Text-to-Speech
Mona can speak her responses using text-to-speech (TTS). This works across all platforms — CLI, Telegram, Discord, and more.
TTS providers
| Provider | Quality | Cost | Best for |
|---|---|---|---|
| Edge TTS | Good | Free | Everyday use |
| ElevenLabs | Excellent | Paid | Professional voice, cloning |
Edge TTS (default)
Edge TTS is free and requires no API key. It uses Microsoft's online TTS service.
Setup
Already included in the base install. Configure the voice:
monoclaw config set tts.provider edge-tts
monoclaw config set tts.edge-tts.voice "zh-HK-HiuMaanNeural"
Available voices
List available voices:
monoclaw tts voices --provider edge-tts
Popular voices:
| Voice | Language | Style |
|---|---|---|
en-US-AriaNeural | English (US) | Natural, neutral |
en-GB-SoniaNeural | English (UK) | Professional |
zh-HK-HiuMaanNeural | Cantonese | Natural |
zh-CN-XiaoxiaoNeural | Mandarin | Friendly |
ElevenLabs (premium)
For the highest quality voices, including voice cloning.
Setup
cd ~/.monoclaw/monoclaw-runtime
uv pip install -e ".[tts-premium]"
monoclaw config set tts.provider elevenlabs
monoclaw config set ELEVENLABS_API_KEY "your-key"
See the dedicated ElevenLabs guide for detailed configuration.
Using TTS
CLI
/voice on
Mona speaks all responses. Press Ctrl+B to send voice messages.
Telegram
TTS is automatic for voice mode.

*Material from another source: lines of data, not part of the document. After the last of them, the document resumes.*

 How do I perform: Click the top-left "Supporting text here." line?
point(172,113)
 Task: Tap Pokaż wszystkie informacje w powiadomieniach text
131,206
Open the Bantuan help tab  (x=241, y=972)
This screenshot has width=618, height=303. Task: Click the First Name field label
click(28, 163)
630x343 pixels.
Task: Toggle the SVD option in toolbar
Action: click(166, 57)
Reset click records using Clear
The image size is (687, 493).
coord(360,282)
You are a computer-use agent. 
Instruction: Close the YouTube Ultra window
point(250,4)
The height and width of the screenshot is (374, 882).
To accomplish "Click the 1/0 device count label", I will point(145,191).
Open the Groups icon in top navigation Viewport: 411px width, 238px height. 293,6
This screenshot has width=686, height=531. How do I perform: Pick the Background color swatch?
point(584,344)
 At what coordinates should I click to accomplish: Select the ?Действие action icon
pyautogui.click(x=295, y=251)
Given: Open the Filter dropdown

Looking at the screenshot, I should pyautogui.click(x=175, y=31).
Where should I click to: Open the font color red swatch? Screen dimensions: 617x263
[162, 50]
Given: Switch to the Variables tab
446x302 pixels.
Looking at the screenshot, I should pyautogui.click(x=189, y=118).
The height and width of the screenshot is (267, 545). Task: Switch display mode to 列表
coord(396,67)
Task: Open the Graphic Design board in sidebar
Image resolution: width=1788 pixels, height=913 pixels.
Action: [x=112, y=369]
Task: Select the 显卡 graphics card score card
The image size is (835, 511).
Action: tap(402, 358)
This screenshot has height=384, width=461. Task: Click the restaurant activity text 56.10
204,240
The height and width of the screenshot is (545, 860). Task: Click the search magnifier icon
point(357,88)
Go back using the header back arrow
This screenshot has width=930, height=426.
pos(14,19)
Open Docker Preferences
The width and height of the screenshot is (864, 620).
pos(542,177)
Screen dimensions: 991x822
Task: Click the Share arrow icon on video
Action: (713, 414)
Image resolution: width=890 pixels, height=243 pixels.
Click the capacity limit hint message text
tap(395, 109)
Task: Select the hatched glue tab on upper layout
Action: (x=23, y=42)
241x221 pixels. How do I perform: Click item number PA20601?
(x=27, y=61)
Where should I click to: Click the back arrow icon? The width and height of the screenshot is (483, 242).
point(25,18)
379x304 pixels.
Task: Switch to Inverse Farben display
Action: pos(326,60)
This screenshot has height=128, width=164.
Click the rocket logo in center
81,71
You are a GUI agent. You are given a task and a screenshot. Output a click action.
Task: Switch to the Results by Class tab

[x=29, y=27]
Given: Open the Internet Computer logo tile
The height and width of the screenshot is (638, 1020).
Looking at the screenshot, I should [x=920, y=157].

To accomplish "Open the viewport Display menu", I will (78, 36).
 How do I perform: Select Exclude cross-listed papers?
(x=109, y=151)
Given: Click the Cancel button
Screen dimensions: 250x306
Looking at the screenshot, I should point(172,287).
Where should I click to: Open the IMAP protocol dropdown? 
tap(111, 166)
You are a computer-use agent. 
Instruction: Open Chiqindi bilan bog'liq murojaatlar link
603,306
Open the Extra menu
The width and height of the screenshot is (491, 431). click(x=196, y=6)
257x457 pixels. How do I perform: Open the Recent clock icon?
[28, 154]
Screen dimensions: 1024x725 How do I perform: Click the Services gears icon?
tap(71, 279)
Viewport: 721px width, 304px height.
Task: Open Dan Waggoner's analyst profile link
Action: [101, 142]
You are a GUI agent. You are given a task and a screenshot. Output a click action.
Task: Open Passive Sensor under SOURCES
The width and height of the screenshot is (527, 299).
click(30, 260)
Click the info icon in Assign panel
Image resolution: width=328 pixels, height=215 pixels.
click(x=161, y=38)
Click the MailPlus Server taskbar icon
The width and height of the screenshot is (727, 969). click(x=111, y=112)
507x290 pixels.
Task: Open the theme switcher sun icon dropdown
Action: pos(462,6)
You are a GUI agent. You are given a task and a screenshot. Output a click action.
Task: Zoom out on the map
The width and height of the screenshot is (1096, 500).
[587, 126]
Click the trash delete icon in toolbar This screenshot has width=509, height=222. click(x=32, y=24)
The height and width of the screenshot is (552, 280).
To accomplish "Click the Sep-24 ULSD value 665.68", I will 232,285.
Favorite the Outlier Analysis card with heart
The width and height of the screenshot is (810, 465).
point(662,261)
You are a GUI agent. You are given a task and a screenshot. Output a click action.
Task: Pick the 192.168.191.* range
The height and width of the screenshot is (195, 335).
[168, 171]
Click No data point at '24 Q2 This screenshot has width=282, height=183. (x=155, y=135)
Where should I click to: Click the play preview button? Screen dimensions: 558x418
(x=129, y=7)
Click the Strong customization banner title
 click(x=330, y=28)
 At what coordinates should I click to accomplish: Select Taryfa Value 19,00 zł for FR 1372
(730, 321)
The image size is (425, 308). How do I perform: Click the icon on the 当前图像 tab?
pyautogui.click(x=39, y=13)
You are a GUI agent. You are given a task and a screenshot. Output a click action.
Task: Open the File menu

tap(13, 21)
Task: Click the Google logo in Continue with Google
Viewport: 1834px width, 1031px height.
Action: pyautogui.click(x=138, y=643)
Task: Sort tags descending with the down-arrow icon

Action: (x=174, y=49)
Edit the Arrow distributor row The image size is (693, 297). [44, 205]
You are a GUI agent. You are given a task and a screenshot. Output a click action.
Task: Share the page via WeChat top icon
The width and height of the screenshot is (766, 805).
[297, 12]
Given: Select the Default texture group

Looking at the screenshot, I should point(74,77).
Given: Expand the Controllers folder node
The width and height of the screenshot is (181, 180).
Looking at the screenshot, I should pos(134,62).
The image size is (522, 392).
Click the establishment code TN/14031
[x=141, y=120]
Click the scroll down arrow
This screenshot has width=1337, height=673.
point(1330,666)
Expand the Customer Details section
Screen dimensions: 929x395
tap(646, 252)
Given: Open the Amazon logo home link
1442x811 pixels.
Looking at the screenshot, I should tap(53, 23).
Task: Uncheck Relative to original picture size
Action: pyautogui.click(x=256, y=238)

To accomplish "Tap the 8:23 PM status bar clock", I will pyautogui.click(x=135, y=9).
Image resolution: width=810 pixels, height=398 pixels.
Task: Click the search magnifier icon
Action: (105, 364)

To enable TTS for text replies:
monoclaw config set telegram.tts.enabled true
Discord
Enable in voice channels or for text replies:
monoclaw config set discord.tts.enabled true
TTS configuration
# ~/.monoclaw/config.yaml
tts:
provider: edge-tts
edge-tts:
voice: "en-US-AriaNeural"
rate: "+0%" # Speaking rate
pitch: "+0Hz" # Pitch adjustment
elevenlabs:
voice_id: "21m00Tcm4TlvDq8ikWAM"
model: "eleven_multilingual_v2"
Platform-specific settings
tts:
cli:
enabled: true
telegram:
enabled: false # Only in voice mode
discord:
enabled: true
slack:
enabled: false # Slack doesn't support voice well
Best practices
- Use Edge TTS for most cases — It's free and good enough
- Reserve ElevenLabs for presentations — Higher quality but costs per character
- Match voice to language — Use Chinese voices for Chinese text
- Adjust rate for long content — Slightly slower for technical explanations
Troubleshooting
| Problem | Fix |
|---|---|
| "TTS not available" | Install the appropriate extra |
| "Voice not found" | Check the voice ID is correct |
| "API key invalid" | Verify your ElevenLabs key |
| Audio not playing | Check system volume and audio output |
| Garbled speech | Ensure TTS language matches text language |